[Screenshot grounding data]
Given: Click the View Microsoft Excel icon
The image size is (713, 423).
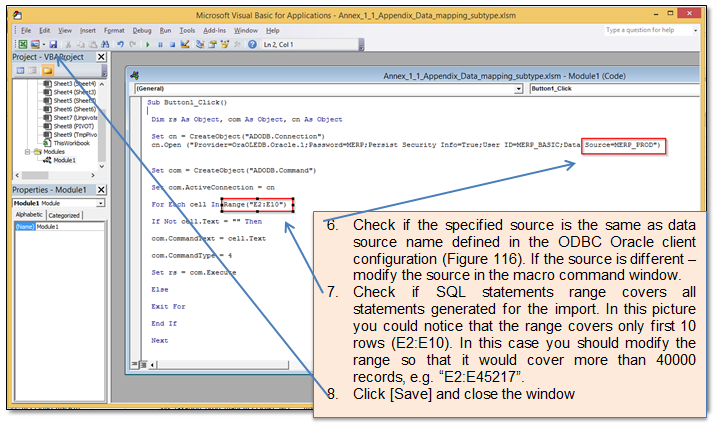Looking at the screenshot, I should pyautogui.click(x=22, y=44).
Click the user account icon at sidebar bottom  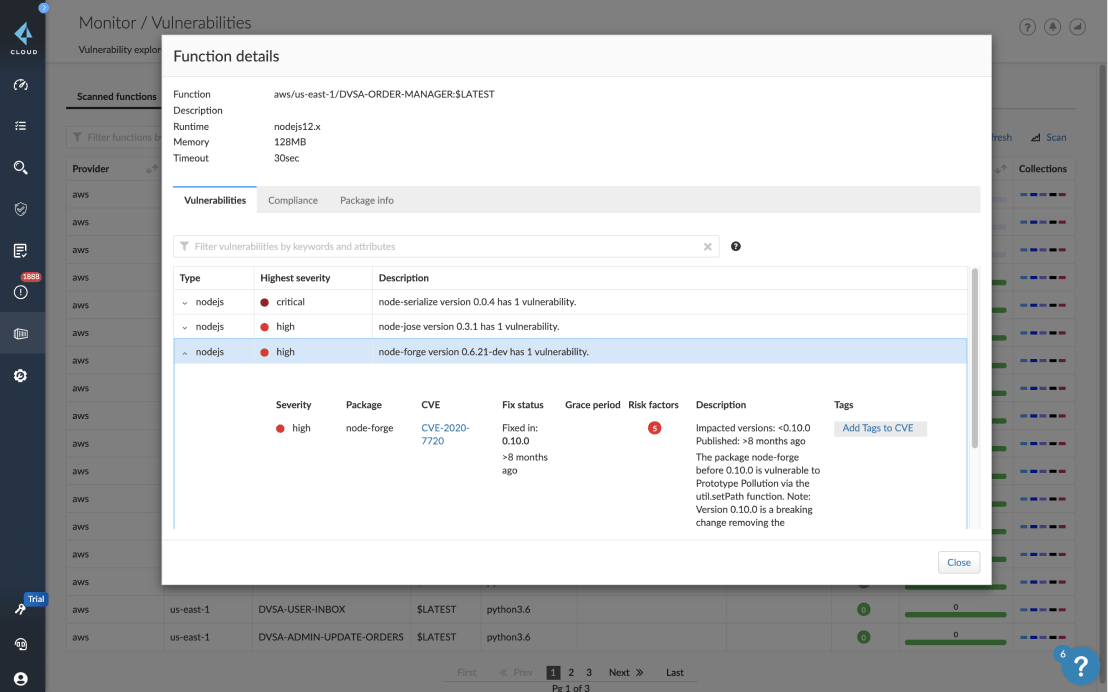point(22,678)
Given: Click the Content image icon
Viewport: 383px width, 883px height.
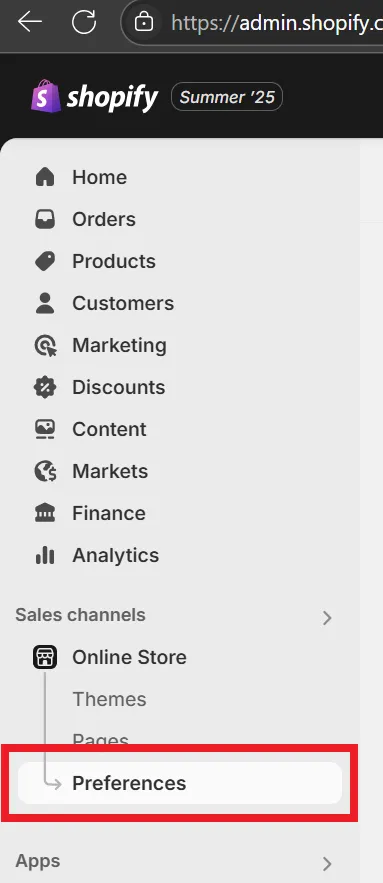Looking at the screenshot, I should (x=45, y=429).
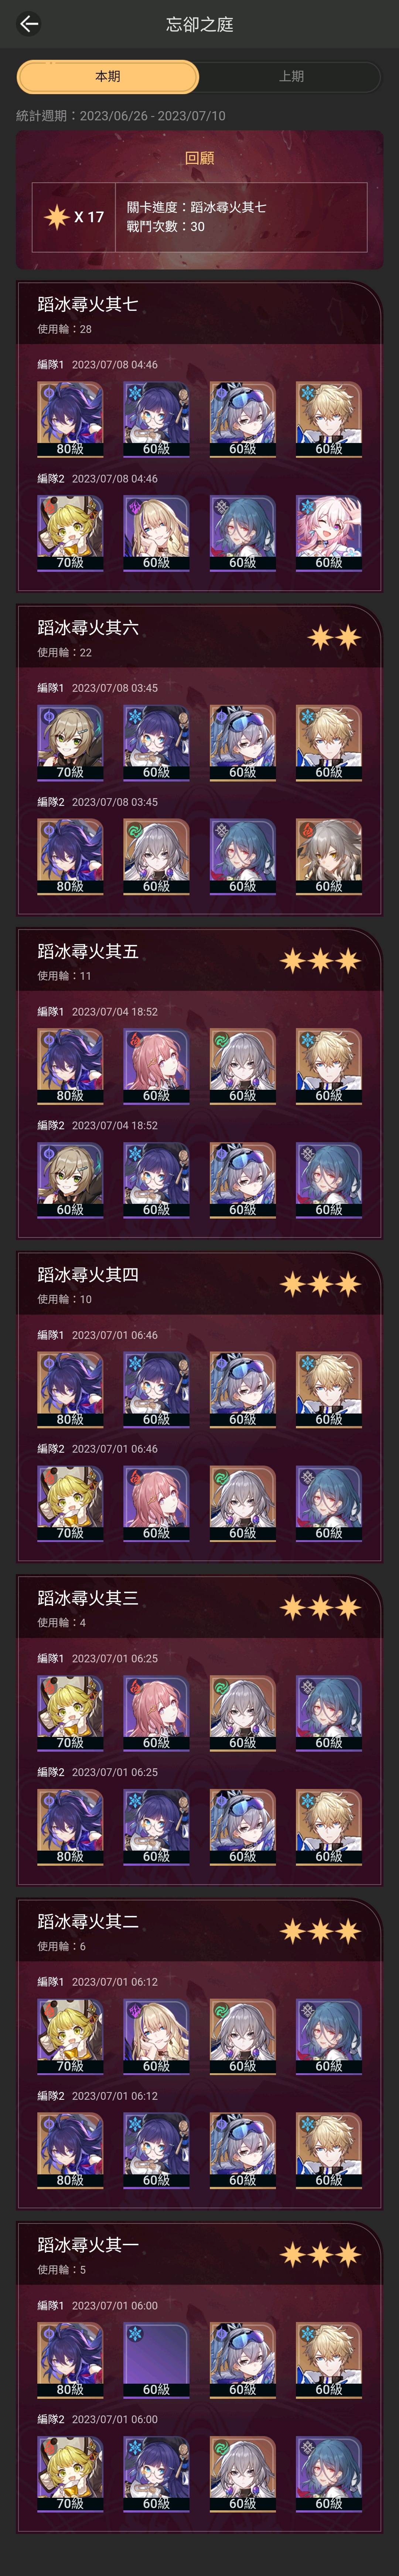The image size is (399, 2576).
Task: Select level 70 character in 其三 編隊1
Action: click(x=70, y=1713)
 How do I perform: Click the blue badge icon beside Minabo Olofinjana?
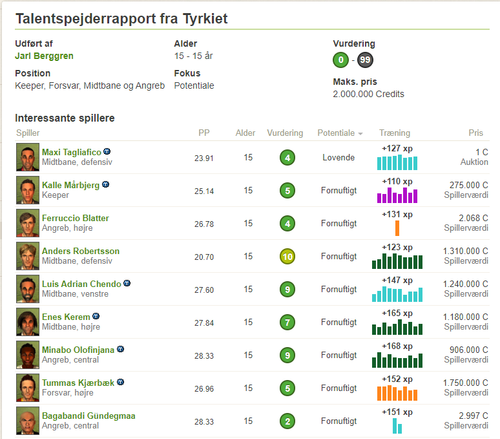coord(120,349)
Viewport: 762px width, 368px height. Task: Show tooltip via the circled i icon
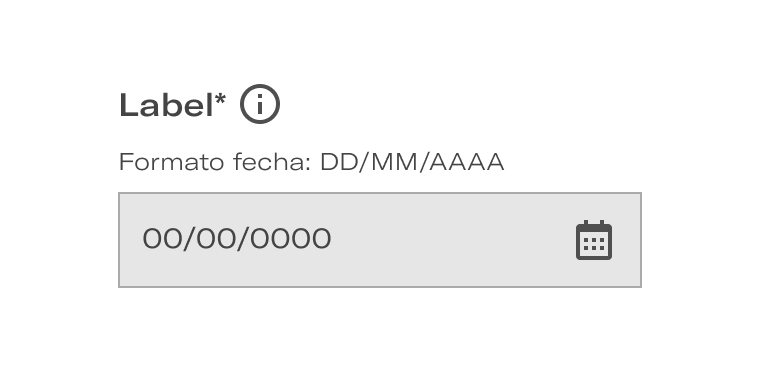tap(260, 104)
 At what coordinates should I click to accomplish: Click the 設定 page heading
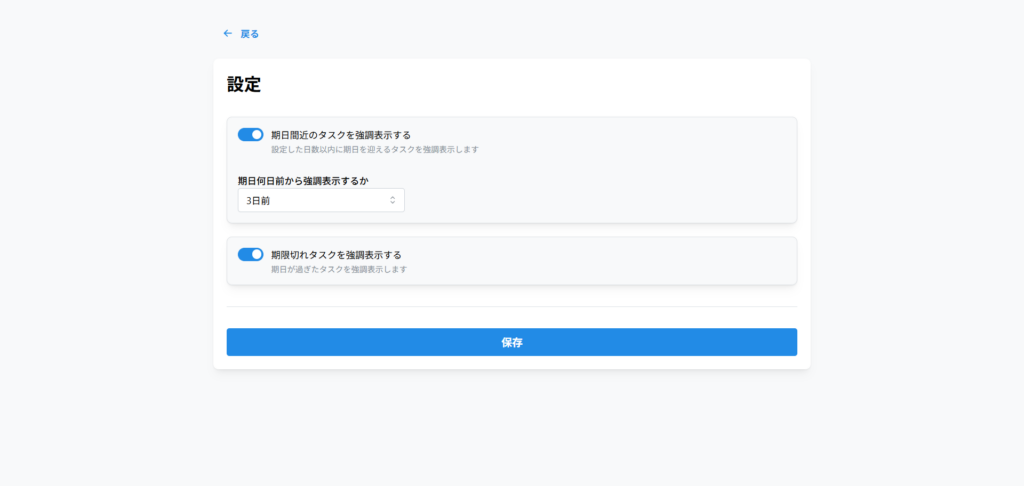(244, 85)
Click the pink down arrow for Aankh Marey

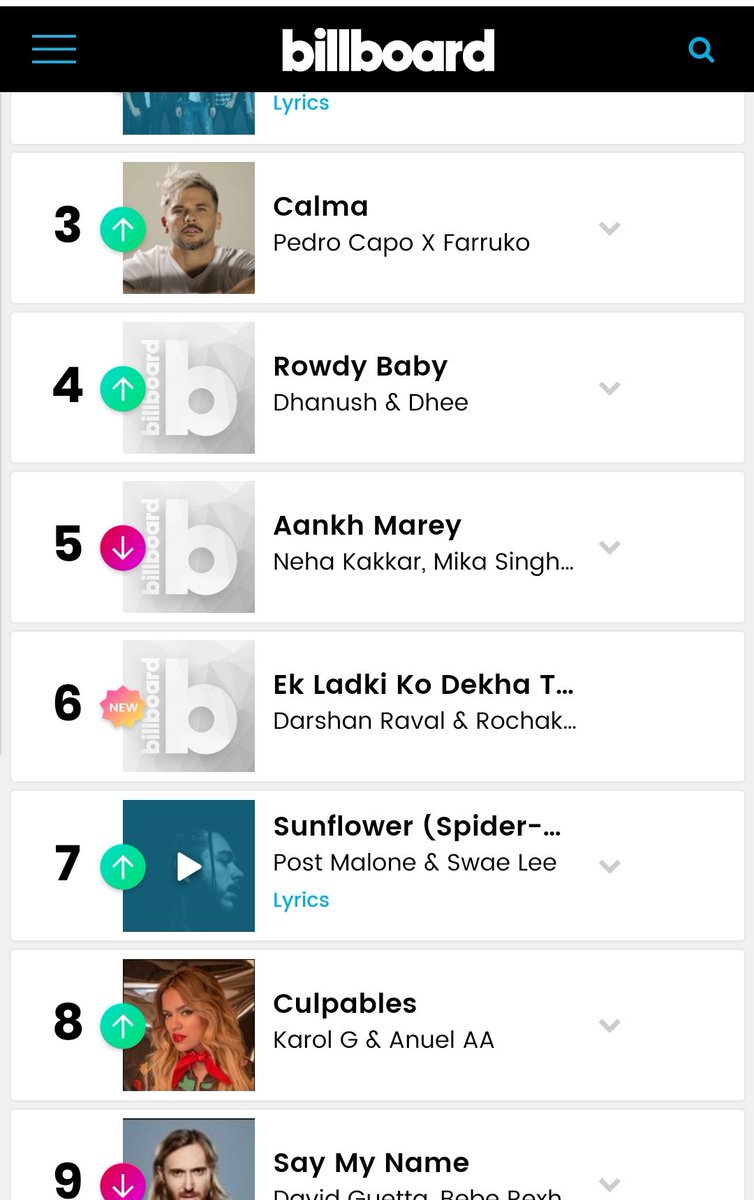(x=123, y=548)
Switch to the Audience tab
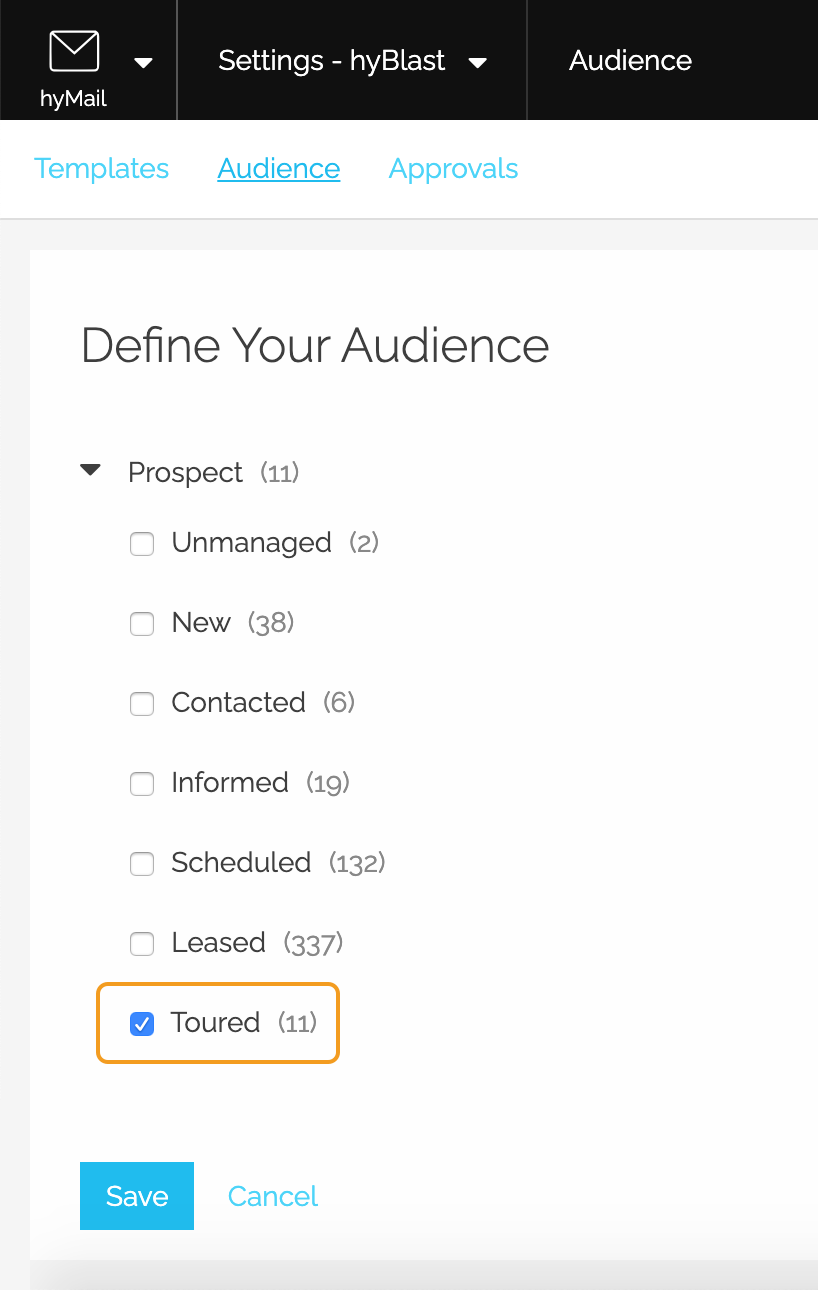The image size is (818, 1290). click(x=279, y=168)
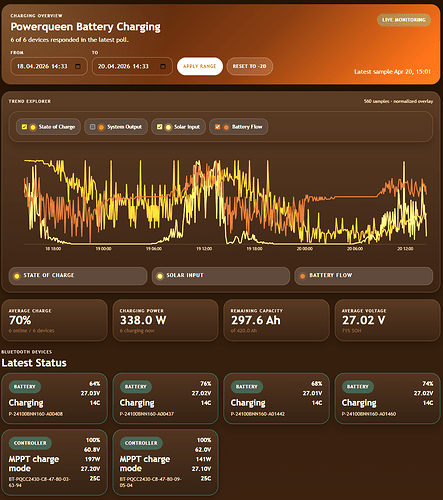Open the calendar picker in the To field
Screen dimensions: 443x500
tap(163, 66)
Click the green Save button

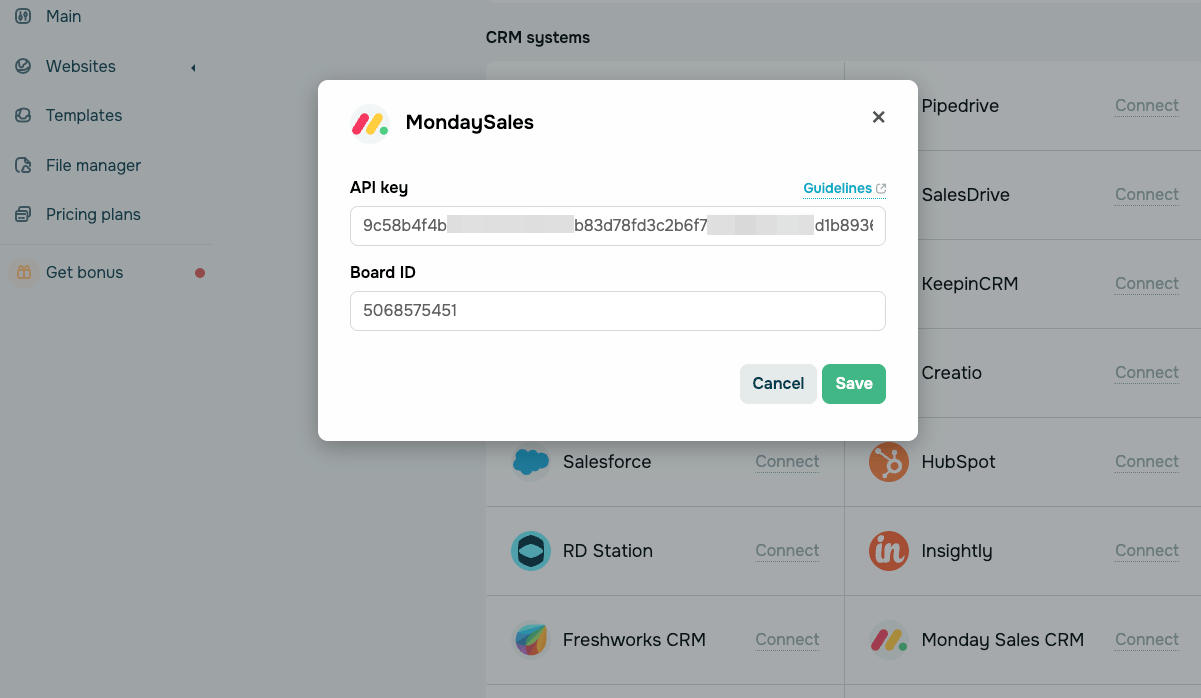[853, 384]
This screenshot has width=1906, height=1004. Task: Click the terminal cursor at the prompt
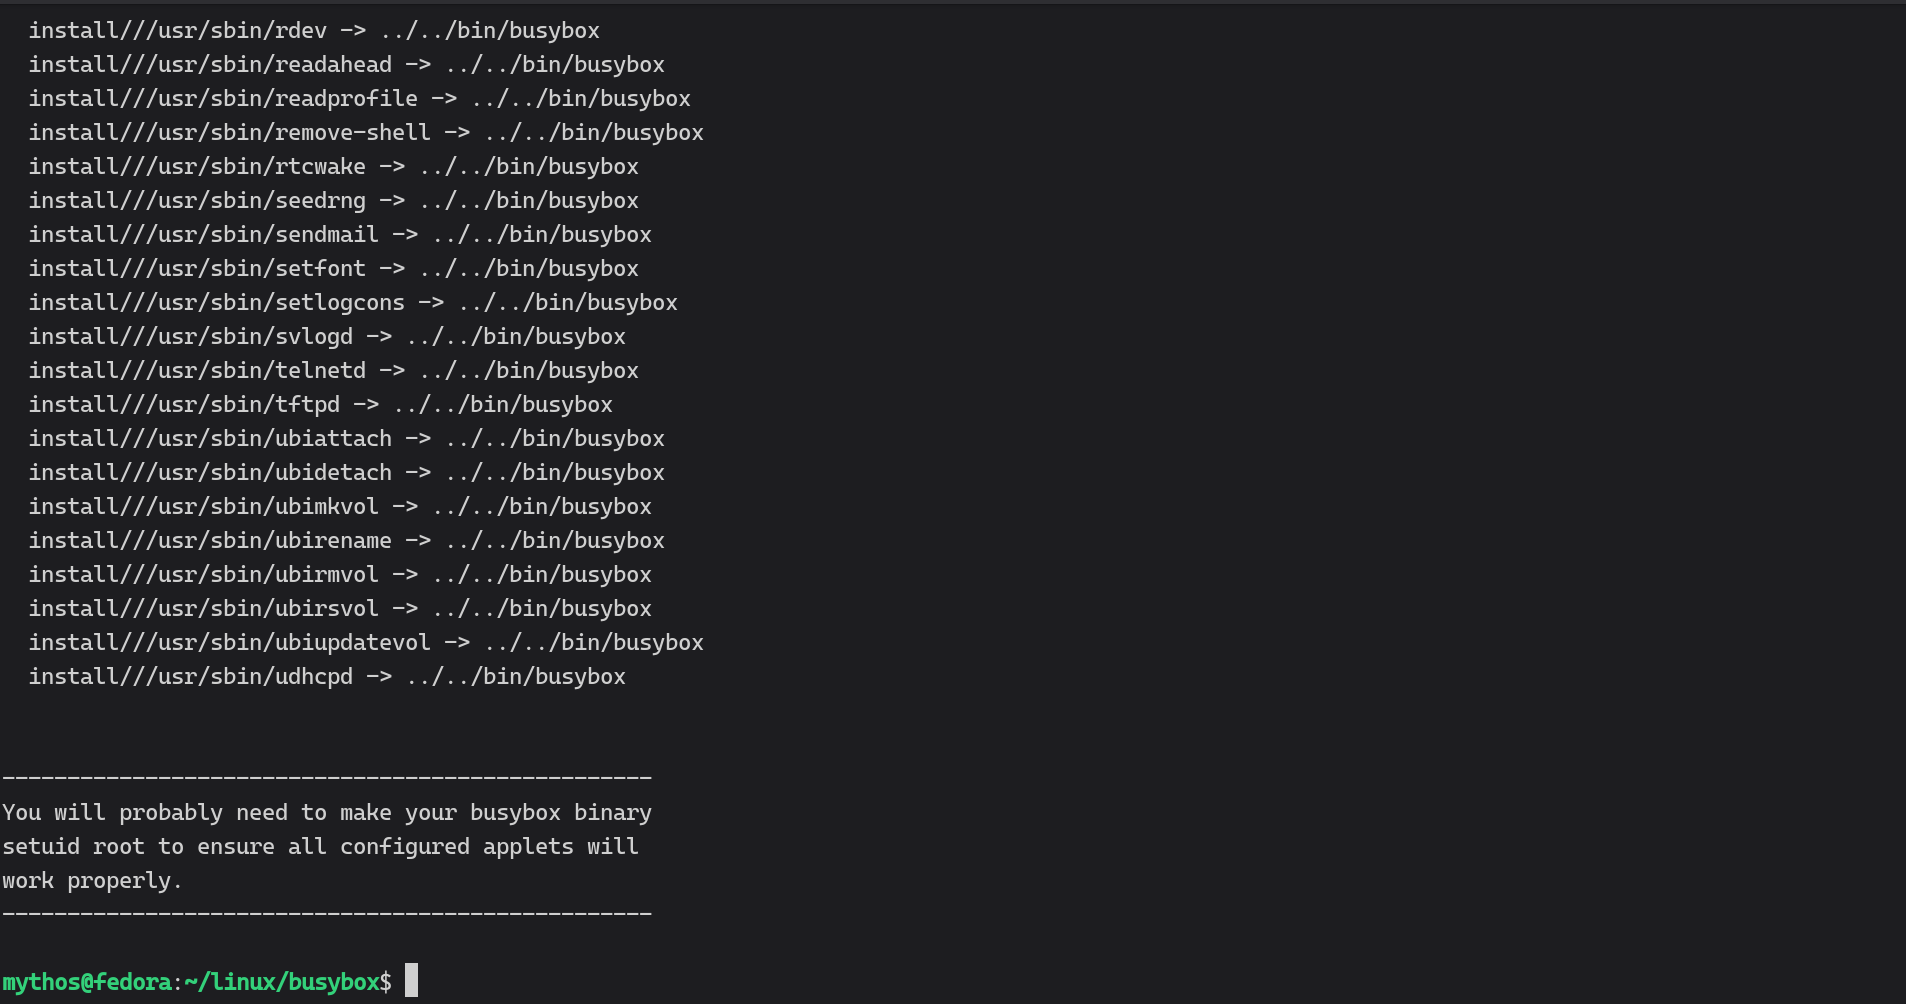pos(411,981)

▶ Instructions for the task
Could you filter the entries above for lines holding the string "Given" and copy them?

▶ Result of this exercise
Given: Click the View Microsoft Excel icon
Given: Click the Content image icon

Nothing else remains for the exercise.